El tesoro de Navidad
Por: Abel Carvajal
Hace muchísimo
tiempo, el oro que uno de los Reyes Magos obsequió al Niño Jesús fue llevado
por un Ángel hasta la selva del Amazonas, donde lo dejó bajo la custodia del
Espíritu de la selva. Porque Jesús de Nazaret no necesitaba toda esa riqueza
para cumplir su misión en la Tierra, así que pidió a los ángeles aislar aquel
oro de la codicia de los hombres.
Este tesoro, en el mismo cofre que el
Rey Mago entregó, fue ocultado y protegido de los humanos por todos los animales.
Y para que el secreto nunca llegara a oídos de ningún hombre, el Espíritu de la
Selva quitó a todos los animales y árboles el don de hablar con los humanos.
Sólo podrían entenderse entre ellos, pero nunca un humano podría entender a
ningún animal ni a ningún árbol.
Algún indígena mientras cazaba con su
cerbatana descubrió aquél tesoro, el Tesoro de Navidad, y aunque contó de su
hallazgo a otros, a ninguno le interesó porque el oro no se come como el maíz o
como la mandioca. El oro no era importante para el aborigen del Amazonas.

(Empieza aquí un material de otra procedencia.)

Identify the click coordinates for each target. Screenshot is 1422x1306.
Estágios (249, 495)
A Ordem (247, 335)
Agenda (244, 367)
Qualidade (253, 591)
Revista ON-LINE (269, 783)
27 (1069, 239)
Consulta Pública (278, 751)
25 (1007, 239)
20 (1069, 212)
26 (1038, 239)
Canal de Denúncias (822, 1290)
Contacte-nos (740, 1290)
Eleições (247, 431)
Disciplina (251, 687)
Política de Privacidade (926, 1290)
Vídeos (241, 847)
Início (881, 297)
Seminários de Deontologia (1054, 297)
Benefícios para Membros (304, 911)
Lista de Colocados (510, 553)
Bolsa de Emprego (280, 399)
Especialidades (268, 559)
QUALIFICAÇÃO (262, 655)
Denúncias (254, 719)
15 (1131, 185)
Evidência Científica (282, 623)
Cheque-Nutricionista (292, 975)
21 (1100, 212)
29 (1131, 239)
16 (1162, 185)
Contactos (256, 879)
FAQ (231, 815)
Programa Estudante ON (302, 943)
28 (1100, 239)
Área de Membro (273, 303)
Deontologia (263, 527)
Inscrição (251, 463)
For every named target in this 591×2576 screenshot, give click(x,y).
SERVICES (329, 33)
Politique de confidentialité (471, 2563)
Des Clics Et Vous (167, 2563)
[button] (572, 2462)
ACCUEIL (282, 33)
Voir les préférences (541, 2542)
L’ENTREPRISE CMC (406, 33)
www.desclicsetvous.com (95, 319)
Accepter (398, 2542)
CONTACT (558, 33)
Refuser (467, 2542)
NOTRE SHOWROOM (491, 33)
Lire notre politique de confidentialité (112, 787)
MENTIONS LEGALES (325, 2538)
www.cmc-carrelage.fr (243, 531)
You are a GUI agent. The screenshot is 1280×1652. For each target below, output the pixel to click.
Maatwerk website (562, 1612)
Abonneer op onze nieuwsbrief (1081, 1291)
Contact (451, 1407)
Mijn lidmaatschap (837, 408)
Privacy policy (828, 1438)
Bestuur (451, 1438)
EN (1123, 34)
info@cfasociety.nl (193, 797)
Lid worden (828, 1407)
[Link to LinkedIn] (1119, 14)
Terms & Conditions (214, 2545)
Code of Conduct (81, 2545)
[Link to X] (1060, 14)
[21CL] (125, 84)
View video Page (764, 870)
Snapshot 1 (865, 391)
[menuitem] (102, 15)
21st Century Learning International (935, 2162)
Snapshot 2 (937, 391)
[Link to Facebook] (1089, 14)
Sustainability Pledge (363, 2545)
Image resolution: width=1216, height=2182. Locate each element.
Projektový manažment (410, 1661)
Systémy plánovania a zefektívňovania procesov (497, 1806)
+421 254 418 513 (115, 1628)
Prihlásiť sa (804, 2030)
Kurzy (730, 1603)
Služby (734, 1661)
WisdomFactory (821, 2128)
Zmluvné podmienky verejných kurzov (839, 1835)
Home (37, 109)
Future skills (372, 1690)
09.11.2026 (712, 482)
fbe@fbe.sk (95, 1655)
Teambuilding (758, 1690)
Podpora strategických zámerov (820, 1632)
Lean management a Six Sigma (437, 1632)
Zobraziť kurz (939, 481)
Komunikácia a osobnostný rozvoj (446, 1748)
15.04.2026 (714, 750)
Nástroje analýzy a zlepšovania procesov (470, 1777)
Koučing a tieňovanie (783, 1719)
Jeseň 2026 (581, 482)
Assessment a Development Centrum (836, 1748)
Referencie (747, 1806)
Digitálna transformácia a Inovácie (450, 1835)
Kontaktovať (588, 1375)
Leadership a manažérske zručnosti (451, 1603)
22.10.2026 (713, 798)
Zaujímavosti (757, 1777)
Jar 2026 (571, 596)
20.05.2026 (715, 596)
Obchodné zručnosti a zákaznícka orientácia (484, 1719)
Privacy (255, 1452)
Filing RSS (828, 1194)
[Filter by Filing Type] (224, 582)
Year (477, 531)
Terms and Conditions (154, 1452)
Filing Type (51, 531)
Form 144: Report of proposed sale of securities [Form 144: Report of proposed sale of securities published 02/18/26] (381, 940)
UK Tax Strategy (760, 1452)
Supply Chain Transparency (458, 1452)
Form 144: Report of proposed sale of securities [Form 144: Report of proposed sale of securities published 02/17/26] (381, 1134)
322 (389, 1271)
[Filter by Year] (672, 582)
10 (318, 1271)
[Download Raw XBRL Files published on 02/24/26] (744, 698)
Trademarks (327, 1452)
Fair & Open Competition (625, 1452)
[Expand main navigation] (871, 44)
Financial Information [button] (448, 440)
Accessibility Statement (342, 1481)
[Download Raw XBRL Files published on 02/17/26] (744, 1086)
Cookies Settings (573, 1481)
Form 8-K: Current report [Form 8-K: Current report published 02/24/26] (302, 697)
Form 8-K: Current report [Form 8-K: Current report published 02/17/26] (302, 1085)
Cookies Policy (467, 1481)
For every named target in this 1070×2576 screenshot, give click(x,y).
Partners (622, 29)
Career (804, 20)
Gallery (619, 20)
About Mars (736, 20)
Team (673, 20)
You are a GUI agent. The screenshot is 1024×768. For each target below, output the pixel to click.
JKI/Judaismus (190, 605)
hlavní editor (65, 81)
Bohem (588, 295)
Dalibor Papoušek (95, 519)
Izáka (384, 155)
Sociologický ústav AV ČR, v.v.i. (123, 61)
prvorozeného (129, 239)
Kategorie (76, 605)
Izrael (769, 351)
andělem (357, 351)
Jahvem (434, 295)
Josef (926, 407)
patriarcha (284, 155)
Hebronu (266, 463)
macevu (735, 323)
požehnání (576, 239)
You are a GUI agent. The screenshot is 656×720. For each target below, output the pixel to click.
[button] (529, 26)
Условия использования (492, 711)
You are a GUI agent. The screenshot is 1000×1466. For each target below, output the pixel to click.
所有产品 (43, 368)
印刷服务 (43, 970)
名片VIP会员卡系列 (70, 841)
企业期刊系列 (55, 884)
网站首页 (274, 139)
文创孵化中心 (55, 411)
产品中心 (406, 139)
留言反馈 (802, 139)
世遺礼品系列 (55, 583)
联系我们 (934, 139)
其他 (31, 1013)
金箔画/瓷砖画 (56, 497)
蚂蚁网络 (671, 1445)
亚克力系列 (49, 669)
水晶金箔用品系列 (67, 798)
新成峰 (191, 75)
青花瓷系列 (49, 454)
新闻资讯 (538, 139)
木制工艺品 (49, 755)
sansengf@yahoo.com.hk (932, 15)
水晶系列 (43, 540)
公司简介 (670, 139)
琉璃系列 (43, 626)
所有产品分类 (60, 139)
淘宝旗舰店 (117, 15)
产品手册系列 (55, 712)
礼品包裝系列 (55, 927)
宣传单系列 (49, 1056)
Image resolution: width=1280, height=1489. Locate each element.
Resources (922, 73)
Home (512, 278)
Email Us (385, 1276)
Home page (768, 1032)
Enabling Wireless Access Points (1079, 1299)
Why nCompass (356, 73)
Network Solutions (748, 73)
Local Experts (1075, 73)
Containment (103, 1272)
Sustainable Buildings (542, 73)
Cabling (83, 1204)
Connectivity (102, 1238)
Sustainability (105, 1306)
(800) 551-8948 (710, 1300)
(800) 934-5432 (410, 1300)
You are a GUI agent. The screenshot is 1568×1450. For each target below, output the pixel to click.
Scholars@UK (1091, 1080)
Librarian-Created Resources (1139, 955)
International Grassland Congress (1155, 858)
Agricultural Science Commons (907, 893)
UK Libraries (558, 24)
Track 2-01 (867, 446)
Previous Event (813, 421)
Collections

Transcurrieron más de mil quinientos
años hasta que el hombre blanco descubrió América. Llegaron hombres buenos pero
también malos. Uno de esos malos, muy codicioso, al que llamaban Aguijón supo
del Tesoro de Navidad al amenazar a una familia indígena.
Aguijón remó en una canoa durante
días por el inmenso río Amazonas, decidido a encontrar el codiciado tesoro.
Hasta que finalmente lo halló oculto en la cueva detrás de una cascada, en el
lugar que uno de los indígenas le señaló, el mismo donde el Ángel lo había
ocultado.
–¡Soy rico, soy rico! –Exclamó
Aguijón–. Está pesado este cofre, pero podré cargarlo hasta mi canoa y luego
regresar a casa…
El Espíritu de la Selva, que era
invisible para los hombres pero no para los animales ni los árboles, al ver que
aquel hombre se robaba el tesoro bajo su custodia, reunió a los animales
líderes de cada especie y les preguntó:
–¿Quién de ustedes recuperará el
cofre con el oro?
–¡Yo, que soy el animal más ágil y
feroz de la selva! –Rugió el jaguar–, yo traeré de vuelta el Tesoro de Navidad.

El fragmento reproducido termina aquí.